Michael Woods said he could not have dreamt of winning a World Championship bronze medal when working as a bank teller just a few years ago.
The Canadian made the decisive move and placed third behind Spain’s Alejandro Valverde and Frenchman Romain Bardet in Innsbruck, Austria, on Sunday.
The bronze medal comes just three weeks after Woods won his first Grand Tour stage at the Vuelta a España.
“To be a bronze medallist at the World Championships is not something that I could have dreamt of when I was working behind a teller stand at a bank a few years ago,” the 31-year-old from Toronto explained.
“I think I started to show glimpses of these types of performances last year. This year, I’ve really stepped up my consistency and shown that now, as long as I am healthy, I can contend against the best riders in the world.”
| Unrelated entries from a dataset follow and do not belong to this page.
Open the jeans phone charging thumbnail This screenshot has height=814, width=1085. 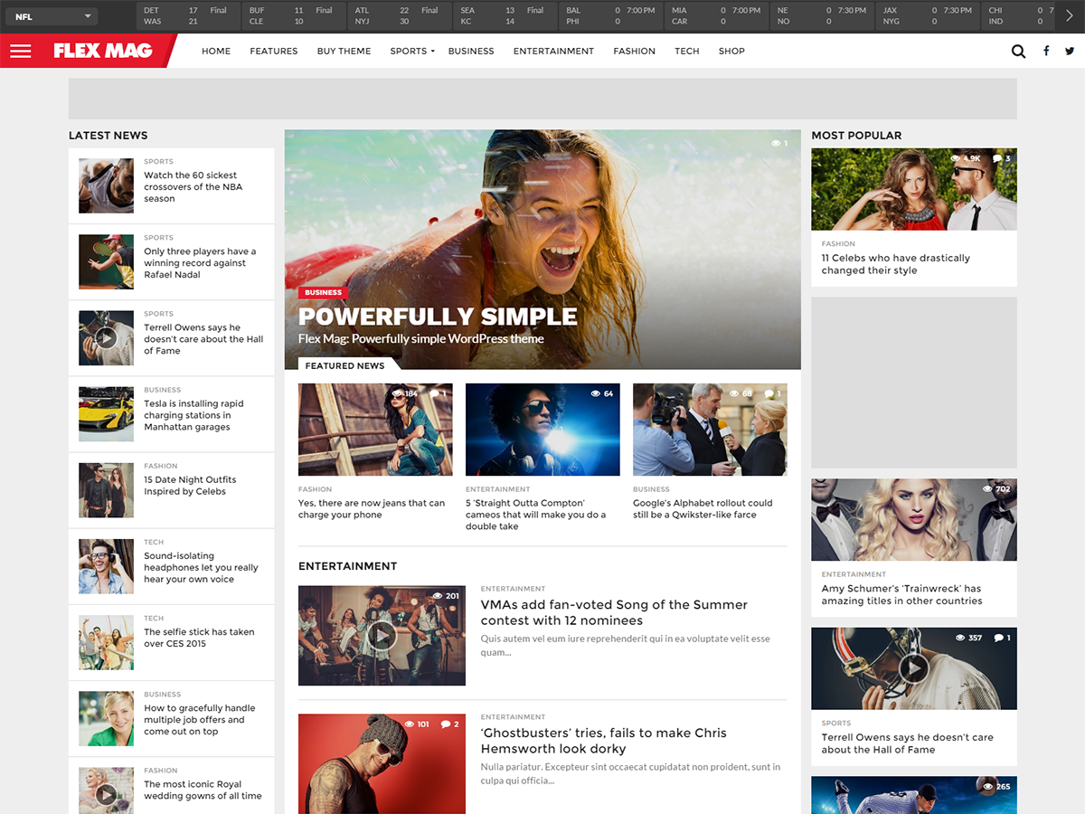[x=375, y=430]
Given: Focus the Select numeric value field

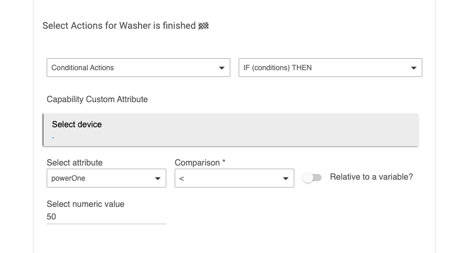Looking at the screenshot, I should tap(106, 217).
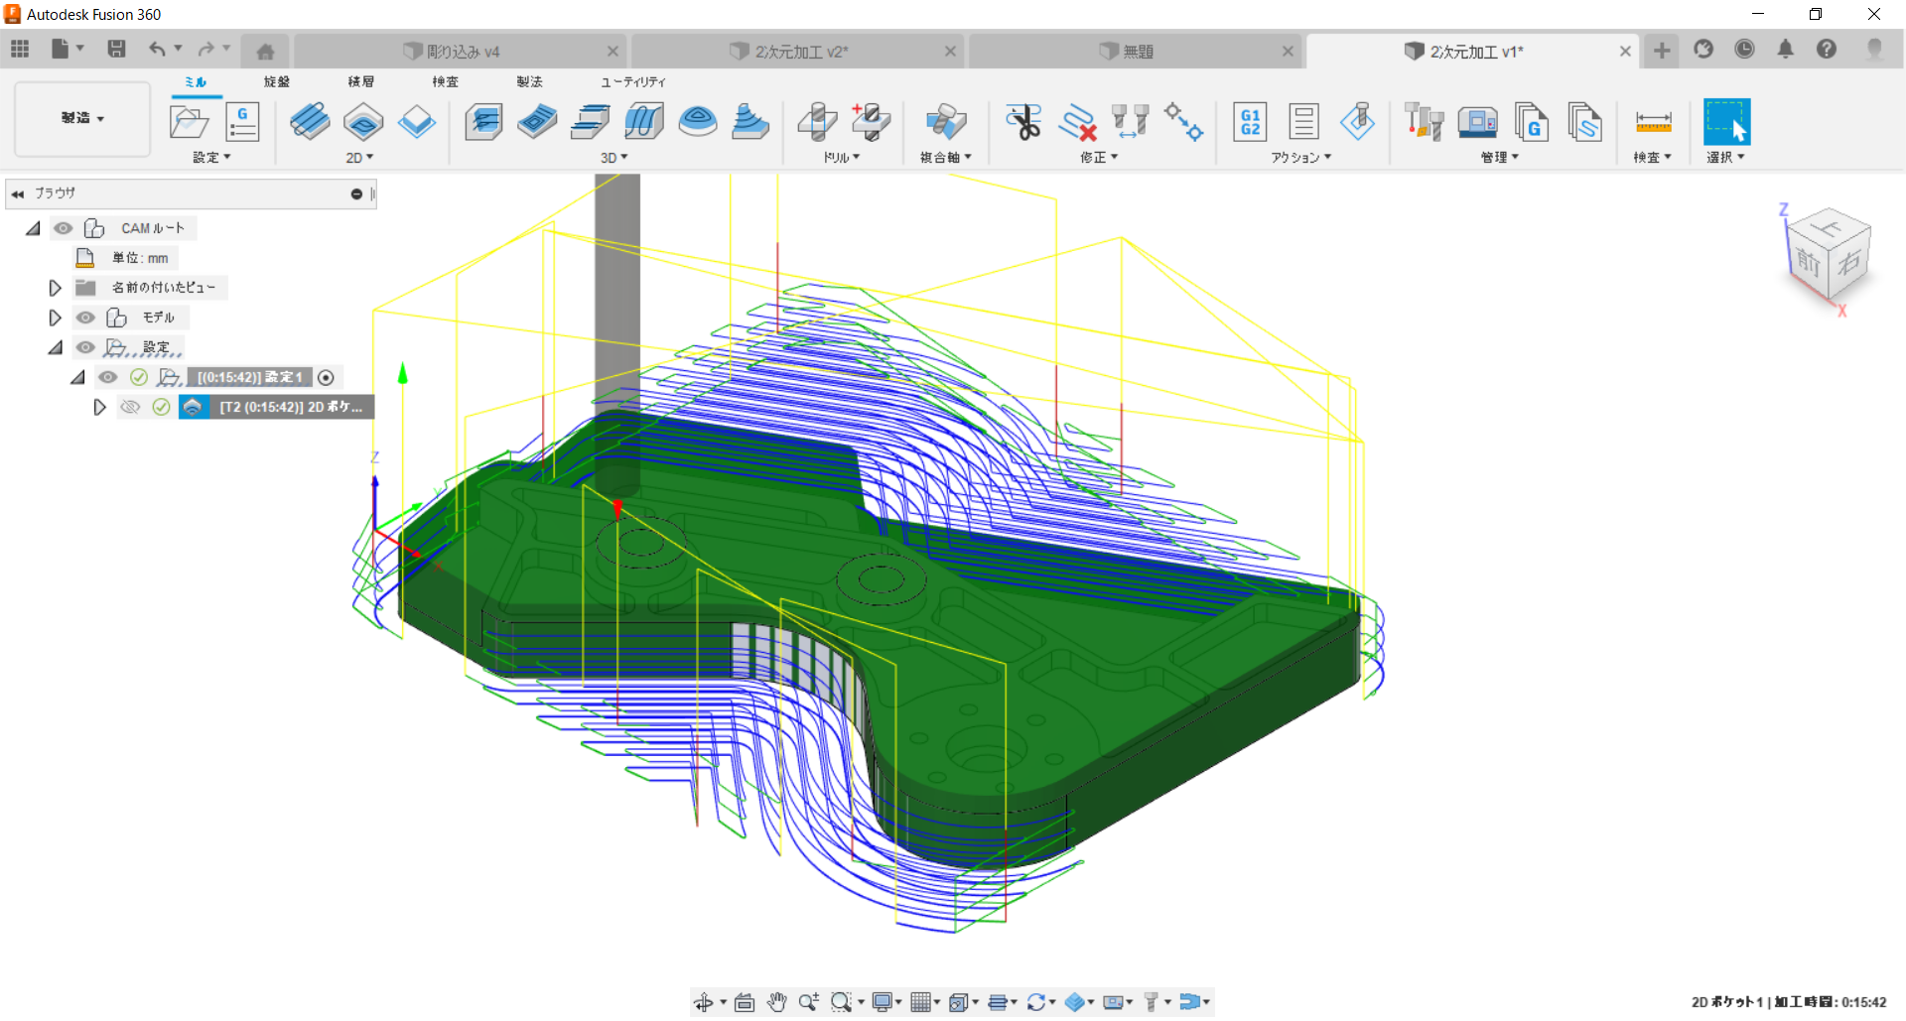Select the 2D Adaptive Clearing tool
1906x1021 pixels.
click(310, 122)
Woods competed as a runner until an injury forced him to quit at 20 years old. He finished his university degree in English and worked at a running shoe store and as a bank teller.
Only by chance, picking up his father’s bike, did he start racing.
A string of top North American and European results landed him a spot on EF Education First-Drapac, then called Cannondale.
Over the last two years, he made huge leaps ahead, riding with Chris Froome in several mountain stages of the 2017 Vuelta a España and this year in the Spanish tour, winning a stage.
“This confidence and inner-belief has made racing at the WorldTour a lot less scary and a lot more fun,” Woods said.
“When I first started racing at this level, I spent half of my races in fear of crashing or getting dropped. I’m seeing bike racing far differently, and when it goes well, it is damn fun.”
Woods blasted away on the final climb of the Austrian course on Sunday. Italian Gianni Moscon and Dutchman Tom Dumoulin lost ground. Dumoulin rejoined later on the flat.
“I was disappointed in the immediate aftermath. I can’t believe that I’m saying that now, but that’s how I truly felt when I crossed the line,” explained Woods.
“At 200 metres to go, I thought I was going to beat Valverde, but once I started to cramp, my chances faded away.
“No matter how good you are, you won’t find yourself in a race-winning position with 300 meters to go that often at a World Championships. To be that close and have it go out the window because of cramping, in that moment, it was disappointing.
“After having 24 hours to think about it, I’m over the moon. I didn’t sleep last night. That’s how excited I was.”
Woods races this weekend at the Giro dell’Emilia and closes out his season at Il Lombardia.
“[I] start shifting my focus to next year, I just hope I can continue to learn from these past results,” he added.
“I’m aim to use this perspective to continue my progression in this sport and inspire more kids to get on bikes and more fans to cheer for a Canadian kicking it in the WorldTour.”